Technical considerations

There are numerous technical considerations that companies must also be aware of in selecting an LLM, among which data management and security are key. Not all LLMs can be integrated into a secure environment, so selecting an LLM that can be hosted securely will be crucial for companies that possess a lot of sensitive data. Data availability is another important consideration when selecting an LLM. A company that has large amounts of high-quality data can leverage their data resources to engineer better prompts, or even perform fine-tuning, and should select an LLM that can support this capability.

For use cases that require higher model output reliability, it may be better to explore a customisable model that can be fine-tuned for a specified use case using proprietary data. If data is not as readily available, companies should target LLMs that have performed well against common benchmarks. In the case of open-source models, if the resulting solution will potentially become an important source of competitive advantage, LLMs with more permissive licenses should be considered ahead of those that are less permissive, so that the IP can be protected.

Another important factor is the benchmarking performance of the LLMs. There are currently different benchmarks available that are used to evaluate and rank the performance of LLMs on various applications and use cases and are equated to standardised testing for language models. Leaderboards, such as those prepared by LMSYS5 and Hugging Face6, provide visibility by creating a snapshot of the benchmarking performance of various LLMs in comparison to each other. Companies must also note that while benchmarks may be helpful tools in comparing LLM performance, they do not have the inherent ability to evaluate the quality of the content generated by the models in real world situations which is a difficult task and remains an open research challenge.

If ensuring data privacy or IP protection is critical, companies should consider LLMs that can be deployed in secure environments. Additional deployment considerations are the necessary operational requirements of the model, such as the compute infrastructure and engineering effort required, and the talent needed to execute the various LLM operations.
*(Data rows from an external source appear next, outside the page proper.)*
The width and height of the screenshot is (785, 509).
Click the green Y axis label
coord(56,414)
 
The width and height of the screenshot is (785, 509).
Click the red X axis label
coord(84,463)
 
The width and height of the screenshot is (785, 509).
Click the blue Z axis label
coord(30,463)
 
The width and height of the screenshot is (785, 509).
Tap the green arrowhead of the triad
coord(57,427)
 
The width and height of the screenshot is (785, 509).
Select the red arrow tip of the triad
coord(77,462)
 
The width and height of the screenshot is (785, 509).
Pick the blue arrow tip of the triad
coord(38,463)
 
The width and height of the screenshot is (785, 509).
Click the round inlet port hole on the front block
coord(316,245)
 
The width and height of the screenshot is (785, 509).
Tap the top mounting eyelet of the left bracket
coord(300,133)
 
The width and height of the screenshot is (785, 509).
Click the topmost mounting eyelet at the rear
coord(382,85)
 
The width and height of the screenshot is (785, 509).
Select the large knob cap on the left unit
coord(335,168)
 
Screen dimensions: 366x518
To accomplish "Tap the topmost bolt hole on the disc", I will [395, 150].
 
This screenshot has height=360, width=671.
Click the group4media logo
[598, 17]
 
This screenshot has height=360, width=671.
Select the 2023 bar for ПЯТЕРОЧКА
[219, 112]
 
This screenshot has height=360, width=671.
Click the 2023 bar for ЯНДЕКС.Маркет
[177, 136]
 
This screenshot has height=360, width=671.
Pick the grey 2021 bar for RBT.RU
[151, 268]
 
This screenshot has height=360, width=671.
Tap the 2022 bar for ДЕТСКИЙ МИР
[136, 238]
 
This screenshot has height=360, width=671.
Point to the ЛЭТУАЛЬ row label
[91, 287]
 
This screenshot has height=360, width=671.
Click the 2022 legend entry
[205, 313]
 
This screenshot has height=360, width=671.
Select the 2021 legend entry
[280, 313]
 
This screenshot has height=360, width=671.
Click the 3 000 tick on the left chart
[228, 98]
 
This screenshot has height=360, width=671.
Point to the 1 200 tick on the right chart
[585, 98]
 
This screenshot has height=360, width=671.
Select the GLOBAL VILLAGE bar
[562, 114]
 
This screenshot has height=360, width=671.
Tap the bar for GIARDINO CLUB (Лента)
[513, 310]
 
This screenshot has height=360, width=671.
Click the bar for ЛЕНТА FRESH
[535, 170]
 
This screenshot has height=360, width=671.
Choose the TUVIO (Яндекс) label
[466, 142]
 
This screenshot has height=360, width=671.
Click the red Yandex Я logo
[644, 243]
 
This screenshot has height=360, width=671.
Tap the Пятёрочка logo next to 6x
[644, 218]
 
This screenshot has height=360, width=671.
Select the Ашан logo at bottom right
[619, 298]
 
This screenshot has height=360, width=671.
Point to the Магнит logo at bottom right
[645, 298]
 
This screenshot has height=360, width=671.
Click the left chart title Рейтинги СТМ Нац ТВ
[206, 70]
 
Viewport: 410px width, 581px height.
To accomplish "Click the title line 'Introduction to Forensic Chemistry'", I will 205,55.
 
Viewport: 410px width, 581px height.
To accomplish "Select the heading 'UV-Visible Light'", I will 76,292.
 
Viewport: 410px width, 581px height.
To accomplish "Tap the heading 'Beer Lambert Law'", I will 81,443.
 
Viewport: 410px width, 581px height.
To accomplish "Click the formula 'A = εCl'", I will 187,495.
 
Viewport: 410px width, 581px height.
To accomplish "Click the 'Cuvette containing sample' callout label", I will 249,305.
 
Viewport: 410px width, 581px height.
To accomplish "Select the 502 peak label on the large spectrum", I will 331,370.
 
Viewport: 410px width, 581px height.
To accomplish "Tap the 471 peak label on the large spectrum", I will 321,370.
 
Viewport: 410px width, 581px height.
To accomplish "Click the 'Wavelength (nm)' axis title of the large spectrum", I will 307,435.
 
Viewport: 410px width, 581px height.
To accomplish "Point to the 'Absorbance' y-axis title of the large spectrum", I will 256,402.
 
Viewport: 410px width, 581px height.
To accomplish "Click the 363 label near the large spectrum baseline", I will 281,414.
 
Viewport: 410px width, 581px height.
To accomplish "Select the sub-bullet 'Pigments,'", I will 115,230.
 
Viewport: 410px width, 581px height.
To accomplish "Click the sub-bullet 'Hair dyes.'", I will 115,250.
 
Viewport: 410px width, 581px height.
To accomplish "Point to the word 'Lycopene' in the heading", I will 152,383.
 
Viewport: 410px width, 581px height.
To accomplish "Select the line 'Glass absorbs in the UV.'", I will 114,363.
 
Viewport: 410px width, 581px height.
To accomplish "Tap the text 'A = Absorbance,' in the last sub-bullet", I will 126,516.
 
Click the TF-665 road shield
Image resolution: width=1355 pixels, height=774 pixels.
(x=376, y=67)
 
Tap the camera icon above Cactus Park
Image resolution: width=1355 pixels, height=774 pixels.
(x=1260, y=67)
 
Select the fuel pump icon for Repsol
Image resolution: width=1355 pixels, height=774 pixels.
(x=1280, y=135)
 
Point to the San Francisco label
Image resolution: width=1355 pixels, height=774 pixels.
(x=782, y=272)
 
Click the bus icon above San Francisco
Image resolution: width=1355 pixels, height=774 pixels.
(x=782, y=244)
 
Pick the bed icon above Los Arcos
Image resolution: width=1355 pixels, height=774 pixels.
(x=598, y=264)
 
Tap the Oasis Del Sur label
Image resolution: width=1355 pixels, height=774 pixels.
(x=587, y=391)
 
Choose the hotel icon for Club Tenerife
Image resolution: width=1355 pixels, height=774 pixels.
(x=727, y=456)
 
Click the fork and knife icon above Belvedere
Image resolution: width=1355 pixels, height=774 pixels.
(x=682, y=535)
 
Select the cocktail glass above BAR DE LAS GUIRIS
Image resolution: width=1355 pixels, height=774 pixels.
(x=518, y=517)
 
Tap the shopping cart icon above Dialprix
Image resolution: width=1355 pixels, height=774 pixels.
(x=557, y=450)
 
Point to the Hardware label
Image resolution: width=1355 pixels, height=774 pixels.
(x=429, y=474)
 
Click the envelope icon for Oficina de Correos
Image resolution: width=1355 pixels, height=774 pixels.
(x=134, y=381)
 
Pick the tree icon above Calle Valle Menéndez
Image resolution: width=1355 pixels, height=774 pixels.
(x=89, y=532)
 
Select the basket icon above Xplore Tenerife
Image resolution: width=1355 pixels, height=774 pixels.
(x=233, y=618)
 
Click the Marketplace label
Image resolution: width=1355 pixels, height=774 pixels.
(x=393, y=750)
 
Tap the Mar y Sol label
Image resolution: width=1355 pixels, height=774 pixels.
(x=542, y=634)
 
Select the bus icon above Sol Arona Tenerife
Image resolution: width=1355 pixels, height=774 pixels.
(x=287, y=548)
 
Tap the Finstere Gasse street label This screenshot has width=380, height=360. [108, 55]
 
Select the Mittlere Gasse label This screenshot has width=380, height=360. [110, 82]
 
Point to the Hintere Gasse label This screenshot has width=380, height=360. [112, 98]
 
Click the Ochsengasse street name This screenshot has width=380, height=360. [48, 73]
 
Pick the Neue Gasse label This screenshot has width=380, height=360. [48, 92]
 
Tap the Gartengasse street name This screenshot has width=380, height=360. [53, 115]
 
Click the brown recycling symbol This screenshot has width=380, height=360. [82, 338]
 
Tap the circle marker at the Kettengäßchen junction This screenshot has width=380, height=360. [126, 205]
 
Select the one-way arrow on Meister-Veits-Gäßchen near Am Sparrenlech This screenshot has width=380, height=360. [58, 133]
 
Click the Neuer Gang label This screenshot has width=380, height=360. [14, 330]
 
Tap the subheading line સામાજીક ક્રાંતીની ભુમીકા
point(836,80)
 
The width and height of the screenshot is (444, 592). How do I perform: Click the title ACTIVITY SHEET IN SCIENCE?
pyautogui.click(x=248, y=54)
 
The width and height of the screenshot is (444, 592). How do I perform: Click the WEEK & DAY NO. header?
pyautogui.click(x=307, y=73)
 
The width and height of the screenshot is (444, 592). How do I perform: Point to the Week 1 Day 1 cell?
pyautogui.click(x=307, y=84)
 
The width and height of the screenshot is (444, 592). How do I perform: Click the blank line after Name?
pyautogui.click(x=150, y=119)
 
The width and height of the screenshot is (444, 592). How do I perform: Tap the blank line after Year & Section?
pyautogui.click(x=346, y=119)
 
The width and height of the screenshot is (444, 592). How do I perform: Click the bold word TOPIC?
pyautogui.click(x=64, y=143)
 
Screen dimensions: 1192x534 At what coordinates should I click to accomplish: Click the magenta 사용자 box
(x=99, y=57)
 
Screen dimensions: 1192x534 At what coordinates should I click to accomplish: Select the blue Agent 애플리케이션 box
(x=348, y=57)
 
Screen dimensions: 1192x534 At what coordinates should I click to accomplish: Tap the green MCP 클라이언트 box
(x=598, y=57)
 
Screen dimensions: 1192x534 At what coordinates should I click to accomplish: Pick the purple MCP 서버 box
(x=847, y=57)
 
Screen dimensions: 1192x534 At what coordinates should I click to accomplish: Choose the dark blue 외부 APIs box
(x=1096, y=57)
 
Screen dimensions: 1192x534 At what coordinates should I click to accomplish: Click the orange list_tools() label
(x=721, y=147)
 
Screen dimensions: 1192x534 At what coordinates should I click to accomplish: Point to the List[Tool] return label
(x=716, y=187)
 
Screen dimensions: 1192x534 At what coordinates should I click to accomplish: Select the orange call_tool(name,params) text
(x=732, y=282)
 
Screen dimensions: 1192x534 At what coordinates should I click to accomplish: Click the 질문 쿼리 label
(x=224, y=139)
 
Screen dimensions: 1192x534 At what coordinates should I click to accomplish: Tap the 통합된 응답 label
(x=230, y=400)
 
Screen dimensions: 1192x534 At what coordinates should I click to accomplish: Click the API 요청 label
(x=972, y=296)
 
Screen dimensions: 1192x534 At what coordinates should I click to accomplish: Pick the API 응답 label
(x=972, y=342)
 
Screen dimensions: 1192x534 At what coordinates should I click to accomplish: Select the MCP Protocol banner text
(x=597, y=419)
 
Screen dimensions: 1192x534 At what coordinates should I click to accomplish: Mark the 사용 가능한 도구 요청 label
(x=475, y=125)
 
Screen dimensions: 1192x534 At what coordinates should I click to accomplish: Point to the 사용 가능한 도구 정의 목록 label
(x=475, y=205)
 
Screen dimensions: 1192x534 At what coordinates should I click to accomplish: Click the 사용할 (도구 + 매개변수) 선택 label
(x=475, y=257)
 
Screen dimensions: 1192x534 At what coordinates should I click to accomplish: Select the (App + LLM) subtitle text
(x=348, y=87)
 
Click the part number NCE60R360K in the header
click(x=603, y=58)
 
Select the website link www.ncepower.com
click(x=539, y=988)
Companies must be aware of the resources currently available to them and decide if they would prefer to invest in more resources to use a larger, more complex model, or to find a model that can be deployed given their existing levels of resources.

At the current state of LLM development, it is highly unlikely that companies will be able to identify an LLM that is a potential “silver bullet” for all their GenAI needs. Complex use cases may even require the deployment of a portfolio of LLMs, used in concert, to produce the desired output, provided that available resources allow for the use of multiple models.

Conclusion

The framework proposed should help businesses to objectively assess available LLMs and to decide on one (or a few) to explore and, we hope, make the process less daunting. Selecting an LLM is just one of the initial steps and should not become a roadblock in the exciting process of GenAI exploration.

As this space continues to evolve rapidly, having an informed perspective on one’s use case and the available LLMs will be crucial for companies in distinguishing between noise and necessity. Most of the new releases should not delay or derail a company’s planned exploration of GenAI using a selected LLM, but keeping a keen eye on ongoing LLM releases and developments will help companies to identify important switching opportunities as and when they present themselves.